Adipocytes from ATG7F/F-aP2-Cre mice have increased levels of fatty acid β-oxidation. A metabolic characteristic of brown adipocytes is their higher rate of fatty acid β-oxidation that performs the beneficial function of expending excess energy. The lean body composition in the setting of an increased brown adipocyte mass in the knockout animals could therefore reflect greater rates of fatty acid β-oxidation in the WAT and BAT of ATG7-aP2-Cre mice. Rates of β-oxidation were increased in gonadal WAT from RD- and HFD-fed ATG7F/F-aP2-Cre mice by 28- and 33-fold, respectively (Figure 6A). Compatible with the more modest histological and molecular changes found in BAT from knockout mice, the rate of β-oxidation was increased 2-fold in the interscapular BAT of these animals on either diet (Figure 6B).

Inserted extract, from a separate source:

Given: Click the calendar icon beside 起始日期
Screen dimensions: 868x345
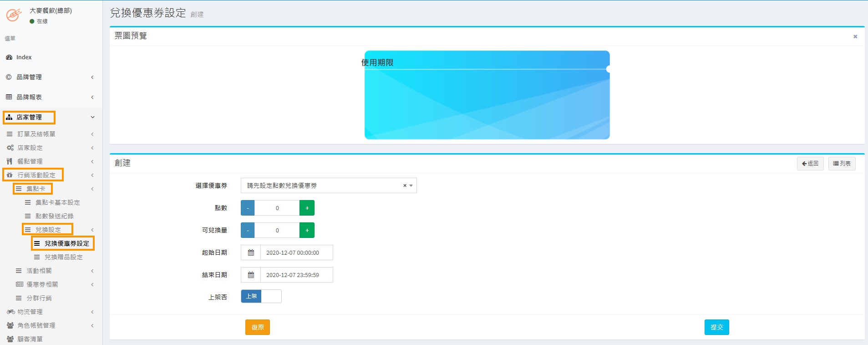Looking at the screenshot, I should pos(251,252).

Levels of fatty acid β-oxidation are increased in Atg7-knockout mice.Figure 6

Levels of fatty acid β-oxidation are increased in Atg7-knockout mice. (A) Rates of gonadal WAT β-oxidation in control and knockout mice fed RD or HFD (n = 3–12). *P < 0.05; **P < 0.001. (B) Rates of β-oxidation in interscapular BAT (n = 3–10). *P < 0.02. (C) Total rate of WAT and BAT β-oxidation (n = 3–11). *P < 0.05. Results are shown as mean + SEM. P values are as compared with control mice fed the same diet.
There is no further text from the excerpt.